Since my answer to the first question-— "Is All That Is 'all that'?"—came to me through the dream state, I decided to return there for more insight on how to court God. I asked for a dream to give me the answer, and I dreamt, but the dream didn't appear to address the question at hand. And so I asked again....and again....and again. After a number of attempts without having received the answer I was looking for, I decided a new approach was needed. A short time later, in true intuitive fashion, I received a message from within that resonated strongly with me, providing a valuable clue that I then decided to pursue.
A few months before I began this process, I had read a book on alchemy titled "The Emerald Tablet" by Dennis William Hauck. My gut was now telling me to go back and take another look at it. In reading the book initially, I found many of the concepts of the Hermetic tradition to be very compatible with Sethian philosophy, especially in the area of conscious co-creation. But in leafing through the book a second time, there was one quote that jumped out at me—a passage the author cited from an ancient alchemical text titled the "Corpus Hermeticum": "If then you do not make yourself equal to God, you cannot apprehend God; for like is known by like. ....But if you shut up your soul in your body, and abase yourself, and say 'I know nothing, I can do nothing; I am afraid of earth and sea, I cannot mount to heaven; I know not what I was, nor what I shall be,' then what have you to do with God?"
This was a revelation: "Wow, you mean I'm divine, too?
What a concept!"
As obvious as this idea may seem to me now, up to that time, it had never occurred to me that if All That Is encompasses everything, then it must necessarily include me as a part of it. I thus came to realize why conscious co-creation wasn't always working for me: I had psychologically divorced myself from the co-creation partner that dwelled right inside of me! Put another way, I had alienated myself from my own intrinsic divinity.
At this point, I determined—based on an evaluation of my prior co-creation experiences—that the process seemed to work best for me when it most clearly reflected my true, innermost, heartfelt desires and intents. And from that, I further reasoned that developing my personal relationship with All That Is should be based on imbuing it with qualities that reflected those same desires and intents. To that end, it occurred to me that such an idea needed to be embodied in some kind of readily recognizable symbol, one that I could call to mind and latch onto when needed to remind myself of my own divinity and how All That Is works through me in the process of co-creation. And so I asked for a new dream—one that would reveal such a symbol to me. The next time I went to sleep, I got my answer.
I dreamt I was working as a wildlife protectionist on a special project in the mountains of the Northwest, helping to preserve the habitats of endangered species of bears, mostly grizzlies. While trekking through the woods with my colleagues, we were hoping we'd see some of the bears whose environments we were trying to save. Again, we were expecting to see grizzlies, but much to our surprise, we spied something very special: a North American spirit bear, a rare and very endangered bear species, happily foraging in the woods. It was at that point that I became lucid and knew that I had found my symbol, at which point I woke up instantaneously.
The spirit bear thus became the image that I would use to depict the nature of my relationship with All That Is. But why was this so significant? Because it is a highly personalized symbol that I could relate to on many levels (I now knew where the power of icons came from!). To explain my rationale behind this, allow me to provide some background.
---+---
● Tasks to perform
1 – Reproduce the passage from the text on courting God verbatim. Begin at the words "At this point, I" and stop after "got my answer.".
2 – Answer these questions from the text on courting God.
(a) Who wrote the book on alchemy titled "The Emerald Tablet"?
(b) According to the narrator, what had the narrator alienated themselves from?
(c) What rare bear species did the narrator spot in the dream?

● Dataset excerpt
---+---
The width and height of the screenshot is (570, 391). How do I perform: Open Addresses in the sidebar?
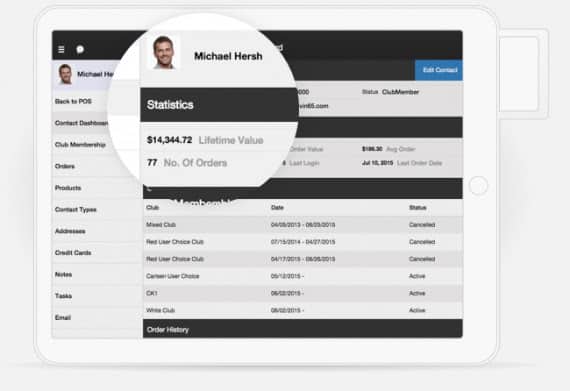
---+---
● Task responses
1 –
At this point, I determined—based on an evaluation of my prior co-creation experiences—that the process seemed to work best for me when it most clearly reflected my true, innermost, heartfelt desires and intents. And from that, I further reasoned that developing my personal relationship with All That Is should be based on imbuing it with qualities that reflected those same desires and intents. To that end, it occurred to me that such an idea needed to be embodied in some kind of readily recognizable symbol, one that I could call to mind and latch onto when needed to remind myself of my own divinity and how All That Is works through me in the process of co-creation. And so I asked for a new dream—one that would reveal such a symbol to me. The next time I went to sleep, I got my answer.

2 –
(a) Dennis William Hauck
(b) The narrator's own intrinsic divinity
(c) A North American spirit bear